Das Land hatte das aus Solingen vorgeschlagene Modell, Schüler zu gestaffelten Zeiten zu unterrichten, untersagt. Sie hätten es befürwortet?
Koch: Es wäre zumindest ein Baustein gewesen, um den Schulbetrieb im Präsenzunterricht weiterlaufen zu lassen. Dazu hätten sich auch die Grundschulen etwa Plexiglasscheiben und Luftreinigungsgeräte gewünscht. Vom Land bekommen haben sie aber ein vierseitiges Papier, wie Klassenräume auch bei Frosttemperaturen am besten zu lüften sind. Das sorgt bei meinen Kolleginnen und Kollegen nicht gerade für Begeisterung.
Gelüftet werden muss weiterhin, weil die Grundschulen Kinder betreuen müssen. Was erwarten Sie: Werden das viele Eltern in Anspruch nehmen?Für die Schulen ist das schwer absehbar. Im ersten Lockdown war diese Notfallbetreuung ja nur für Kinder, deren Eltern einem „systemrelevanten Beruf“ nachgingen. Jetzt hört es sich so an, als ob es diese Hürde nicht mehr gibt. Die Schulen werden die Eltern vermutlich erneut kontaktieren und abfragen, welche Kinder zur Betreuung kommen.
Nun also Distanzunterricht, wie schon vor den Sommerferien. Wie hat es denn da geklappt, Kinder zwischen sechs und zehn Jahren ohne direkten Kontakt zu beschulen?

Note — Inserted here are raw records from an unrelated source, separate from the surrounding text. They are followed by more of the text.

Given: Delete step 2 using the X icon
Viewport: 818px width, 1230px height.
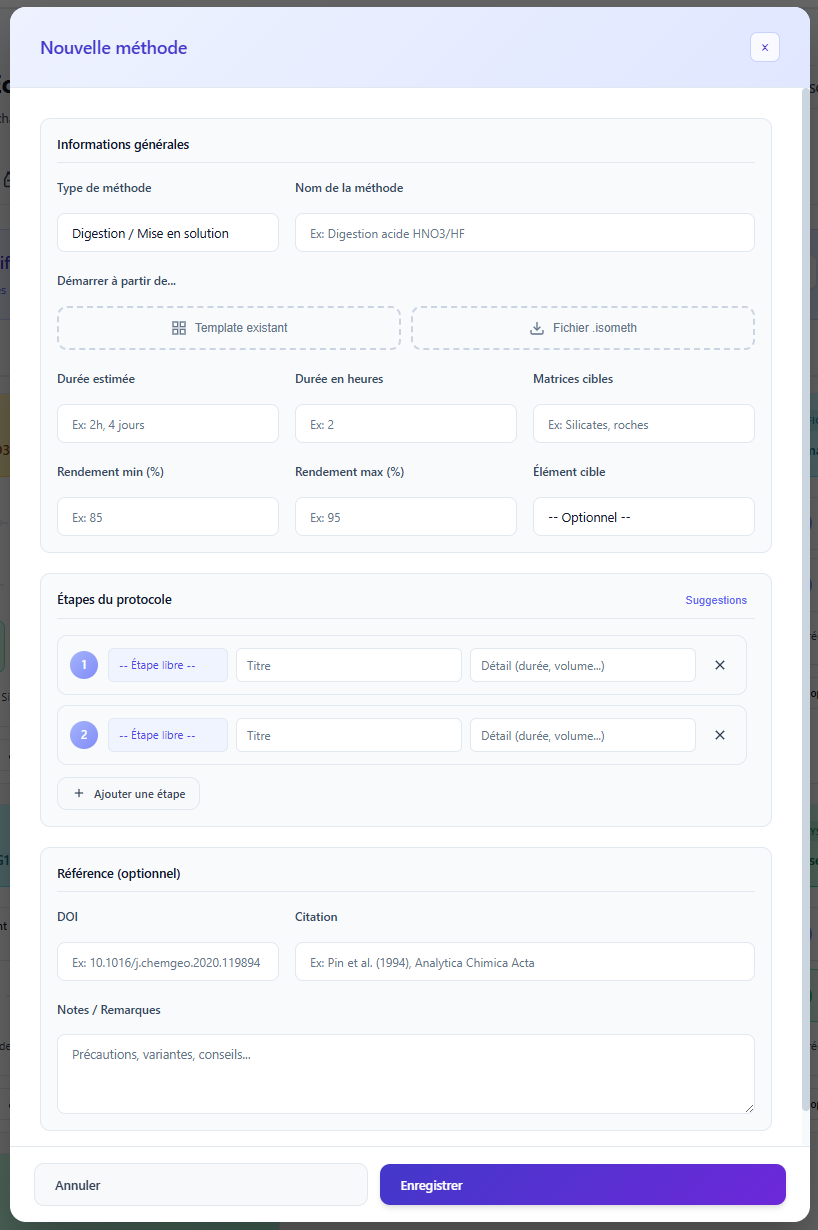Looking at the screenshot, I should [x=720, y=735].
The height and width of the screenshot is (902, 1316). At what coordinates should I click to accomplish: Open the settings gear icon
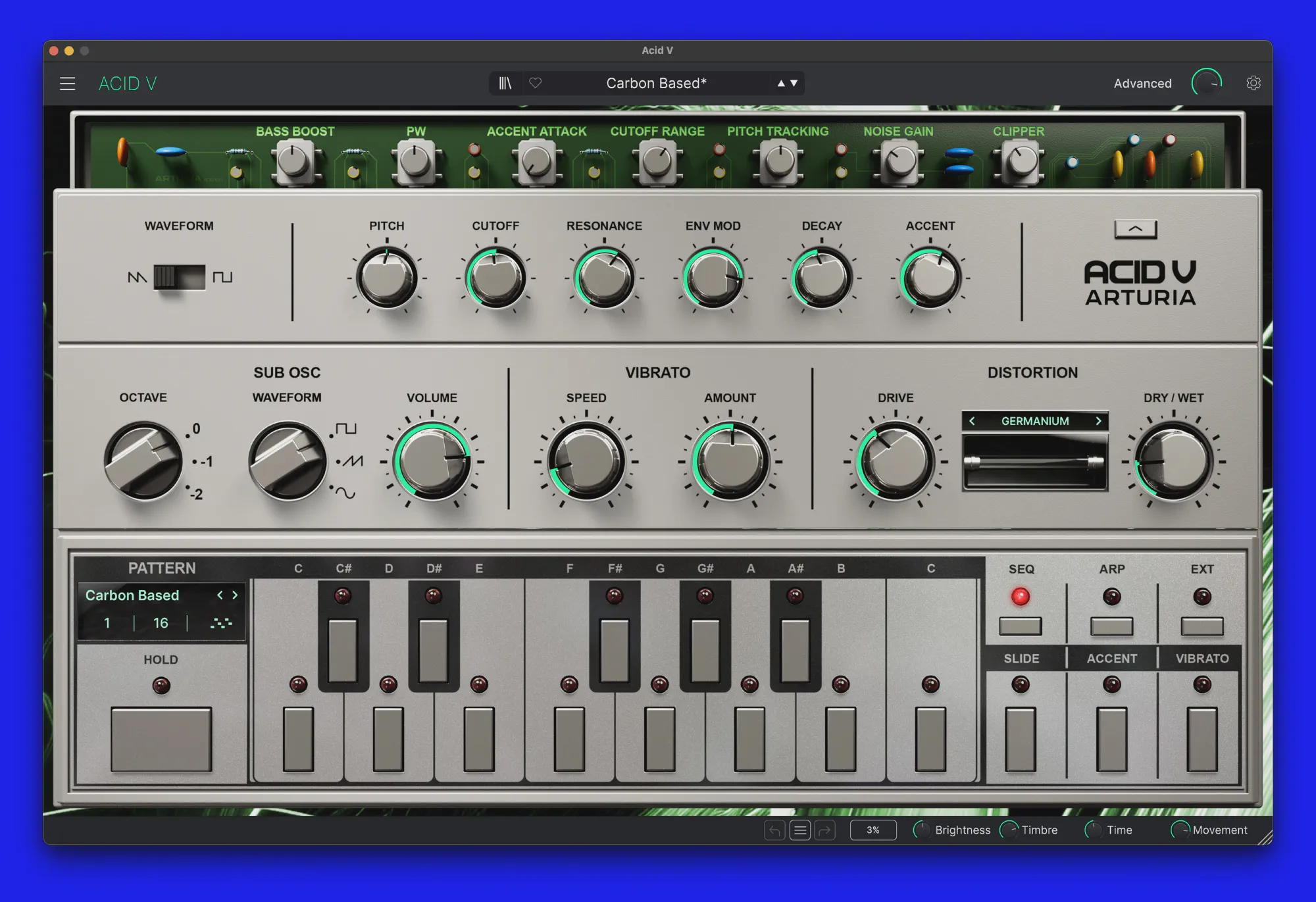(x=1253, y=84)
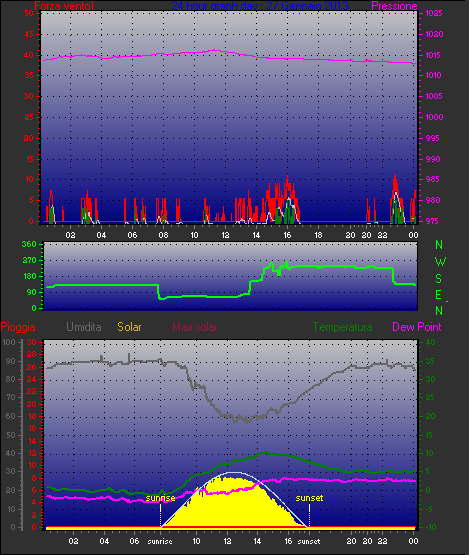The height and width of the screenshot is (555, 469).
Task: Click the yellow sunset marker text
Action: pyautogui.click(x=309, y=498)
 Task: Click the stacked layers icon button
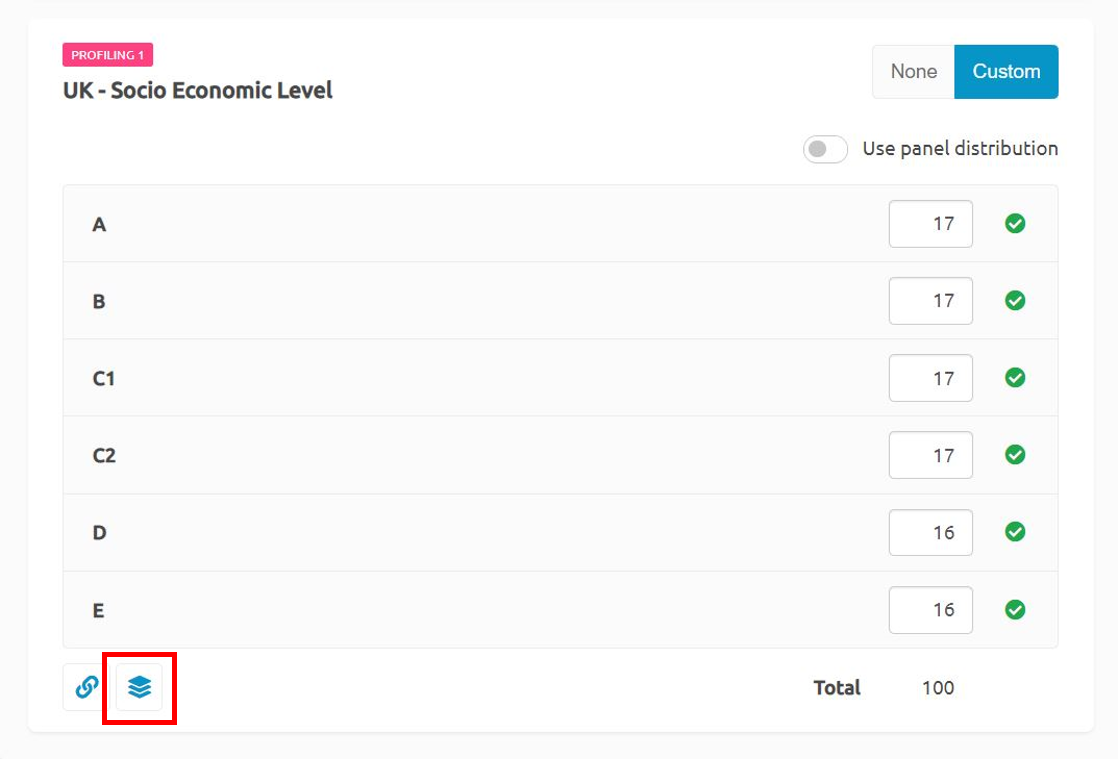[139, 687]
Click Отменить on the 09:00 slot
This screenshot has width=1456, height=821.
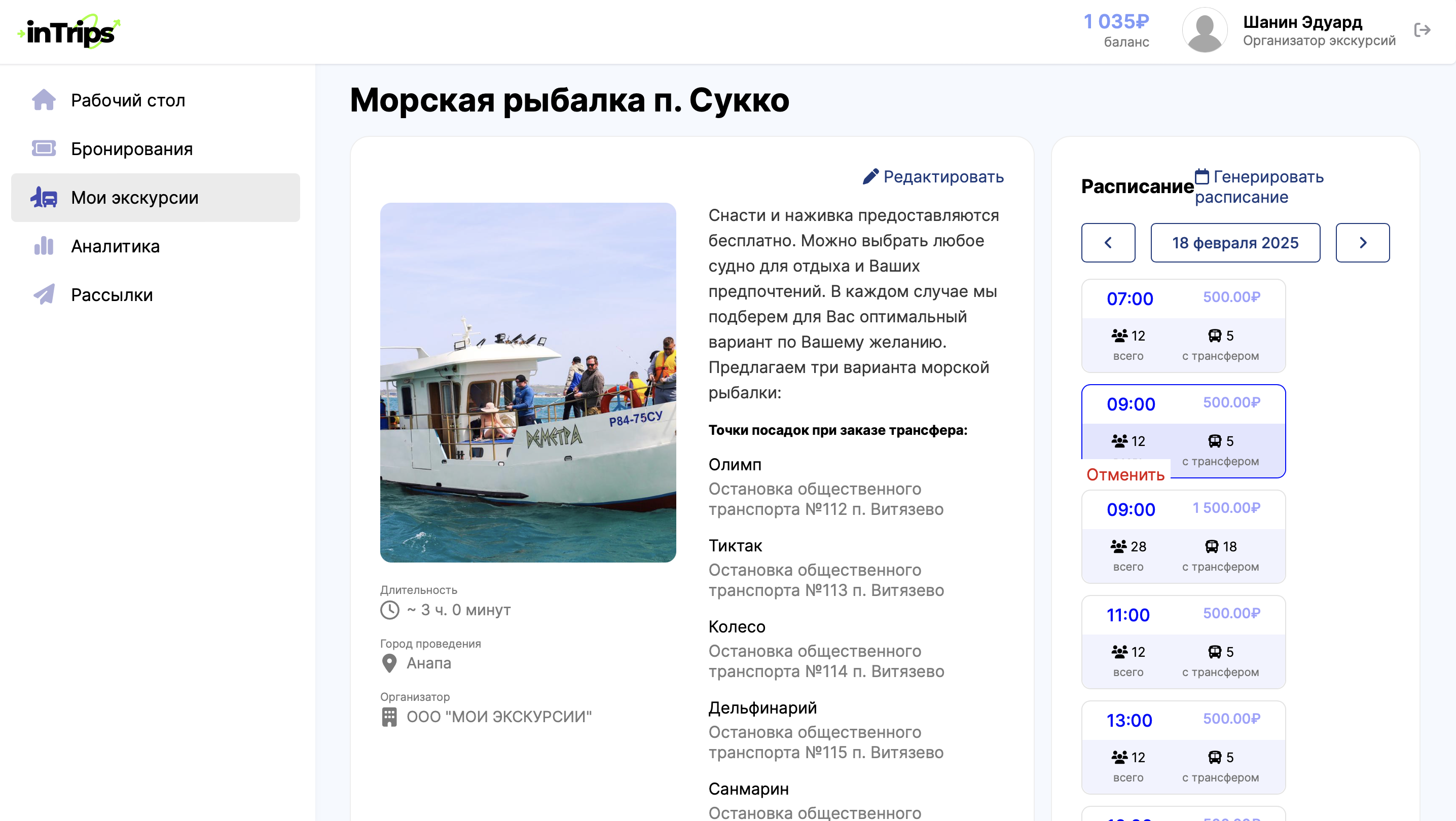coord(1125,474)
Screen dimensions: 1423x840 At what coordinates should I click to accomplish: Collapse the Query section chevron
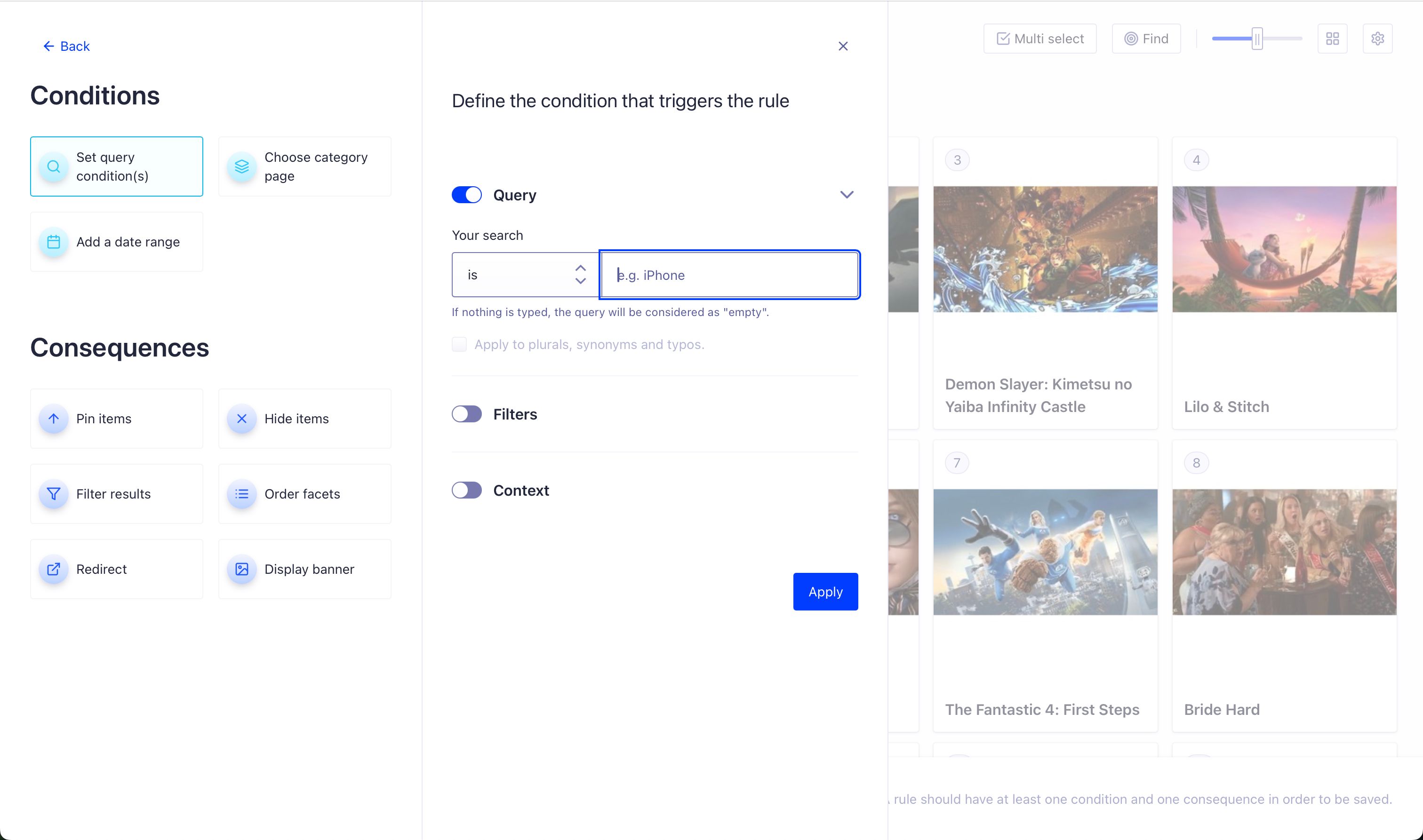(x=847, y=195)
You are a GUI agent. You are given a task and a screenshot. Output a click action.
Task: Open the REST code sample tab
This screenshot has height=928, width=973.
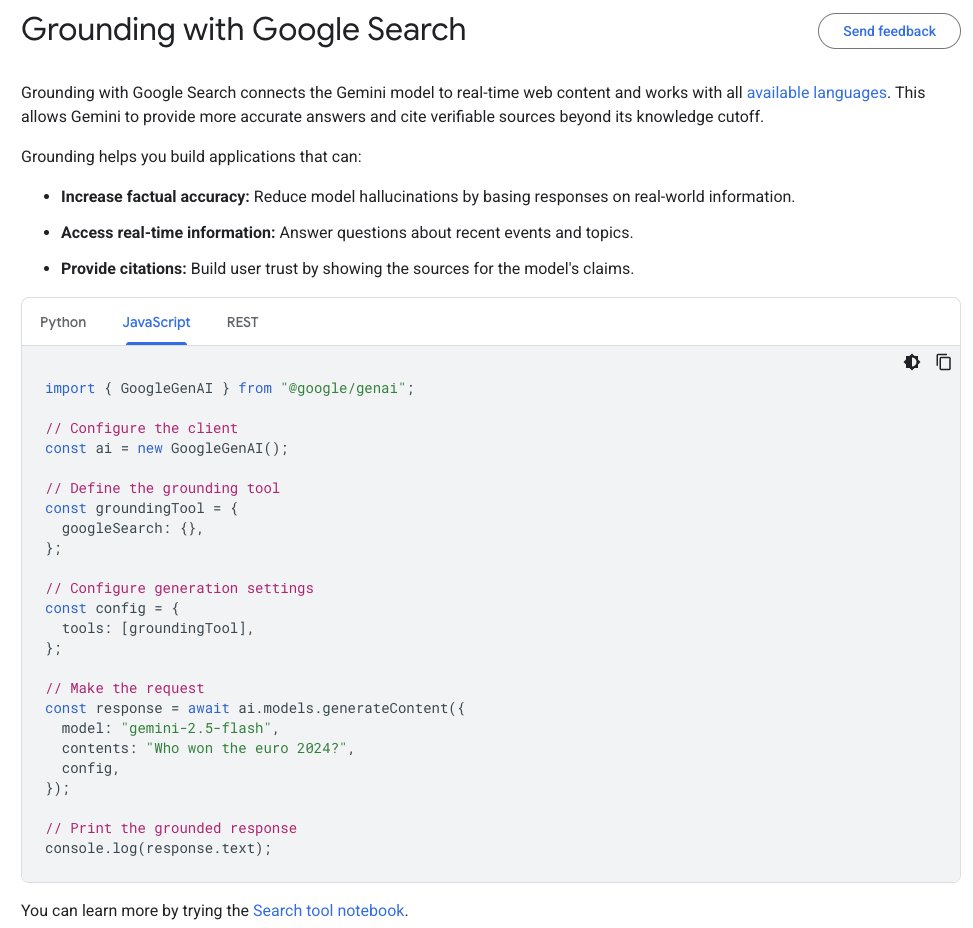point(242,322)
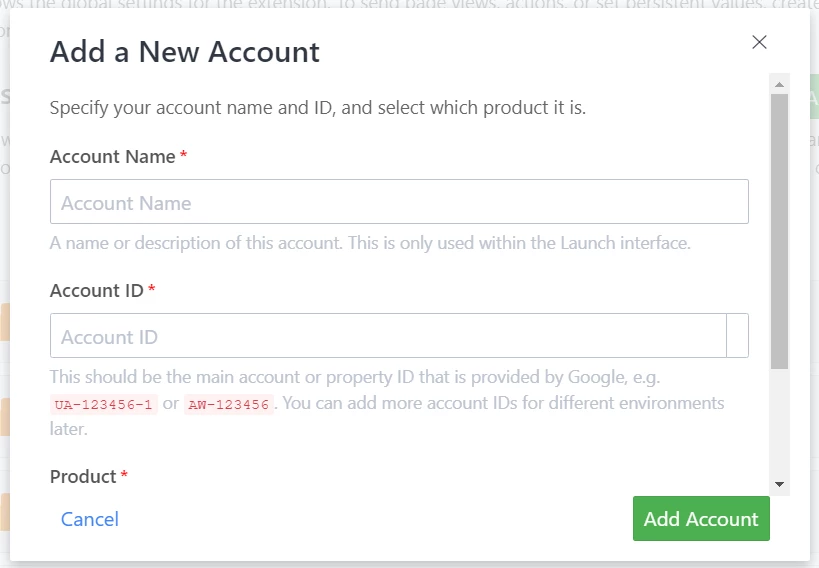Click the help text under Account Name

click(x=370, y=243)
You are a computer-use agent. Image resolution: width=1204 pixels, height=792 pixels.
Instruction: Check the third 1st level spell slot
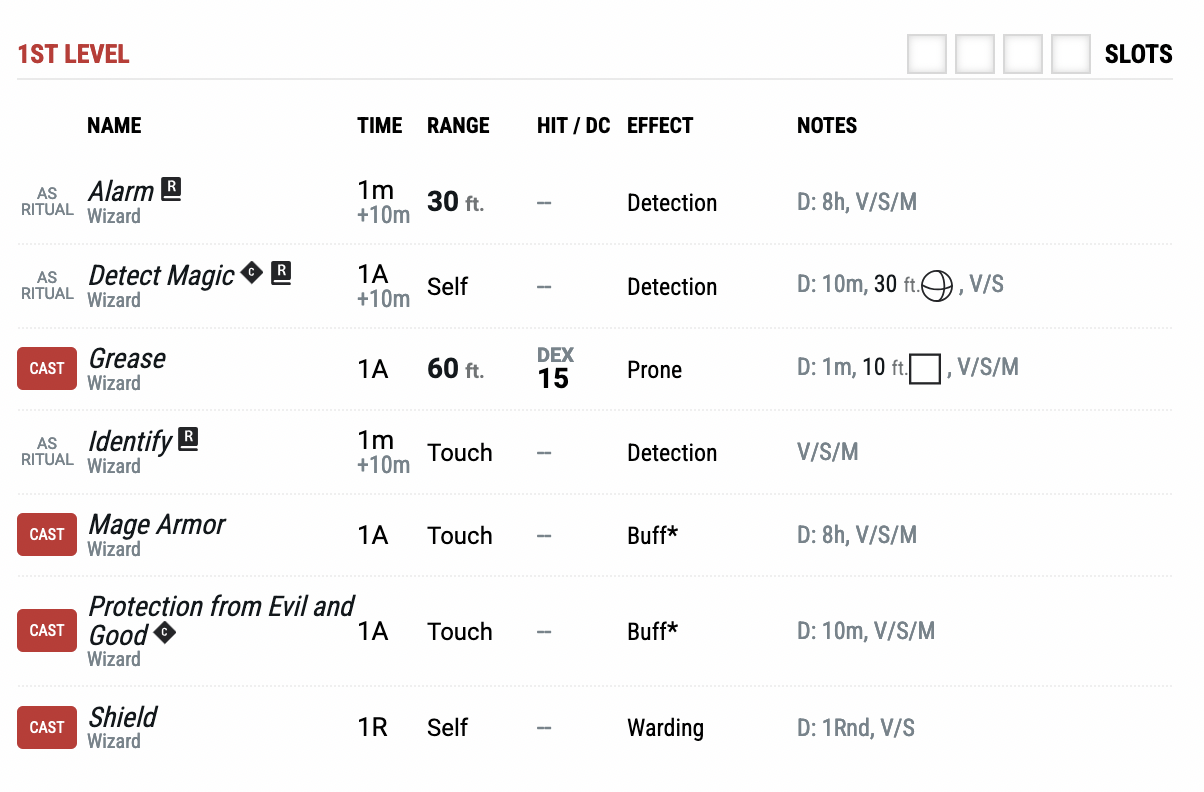(1023, 54)
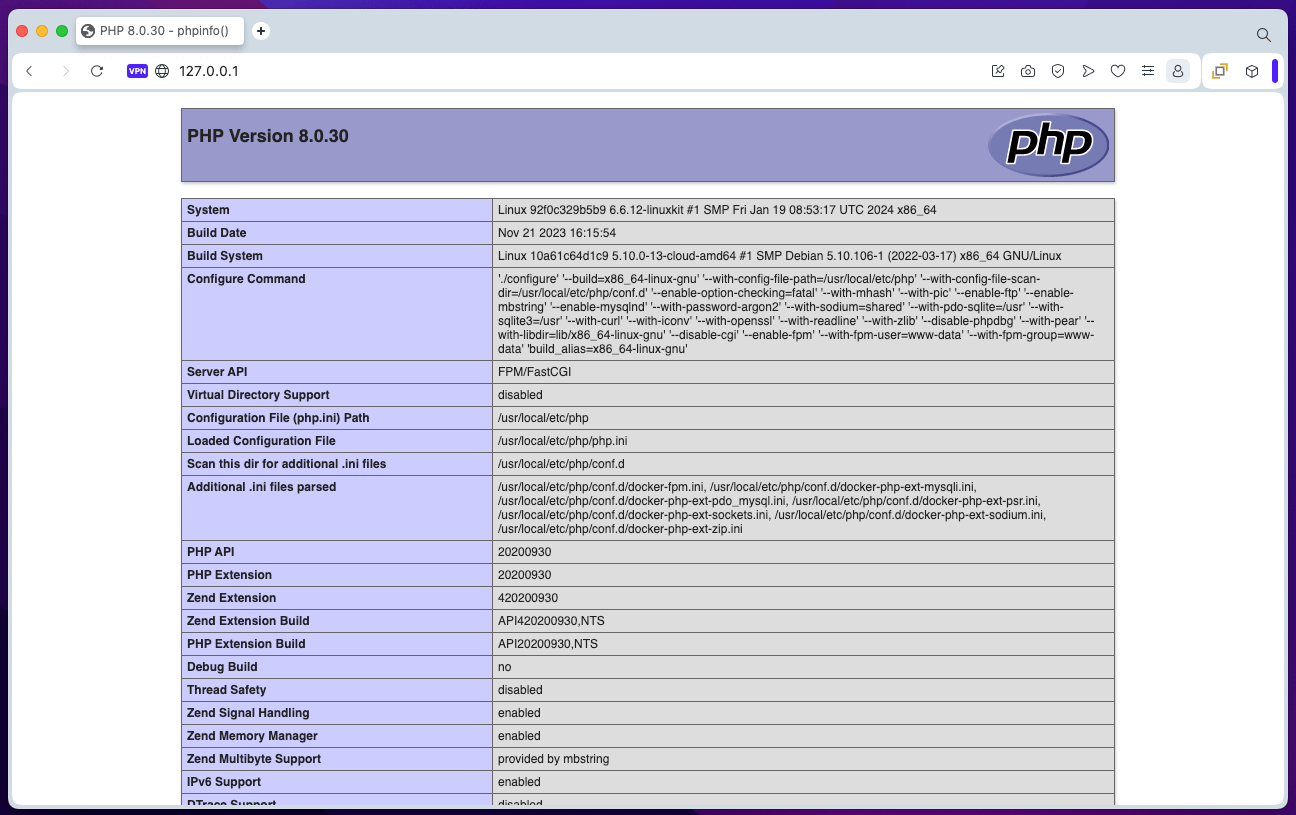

Koch: Man darf sich das nicht so vorstellen wie bei älteren Schülern, die sich in einer Videokonferenz mal eben so mit ihrem Lehrer zusammenschalten. Natürlich gibt es auch die toll ausgestatteten Grundschulen, wo jede Lehrkraft einen eigenen Dienst-Rechner hat und es eine Online-Plattform fürs Lehren und Lernen gibt. Aber so digital aufgestellt sind eben nicht alle Schulen. Zudem haben nicht alle Kinder in ihrem Zuhause die Möglichkeit, in dieser Form am Unterricht teilzunehmen. Manche Familien sind dafür gar nicht technisch ausgestattet, ihnen mangelt es an einem schnellen Netzanschluss, andere Familien haben nur ein Tablet oder einen PC für drei Kinder. Ohnehin lassen sich Grundschulkinder nicht über längere Zeit in einer gemeinsamen Videokonferenz unterrichten.
Warum?
Koch: Den klassischen Frontalunterricht gibt es in Grundschulen kaum noch. Wenngleich die Kinder gemeinsam in einer Klasse sitzen, gehen die Lehrerinnen und Lehrer auf jedes Kind individuell ein. Und genau das müssen die Grundschulen nun auf Distanz machen: Da werden dann Wochenpläne mit Aufgaben rausgegeben, die von den Schülerinnen und Schülern eigenständig abgearbeitet werden, und die Lehrkraft steht mit jedem Kind einzeln in Kontakt, sei es über Video, Chat, Mail oder auch Telefon. Die Grundschulen wissen, wie das geht, und haben dafür gute Konzepte erarbeitet.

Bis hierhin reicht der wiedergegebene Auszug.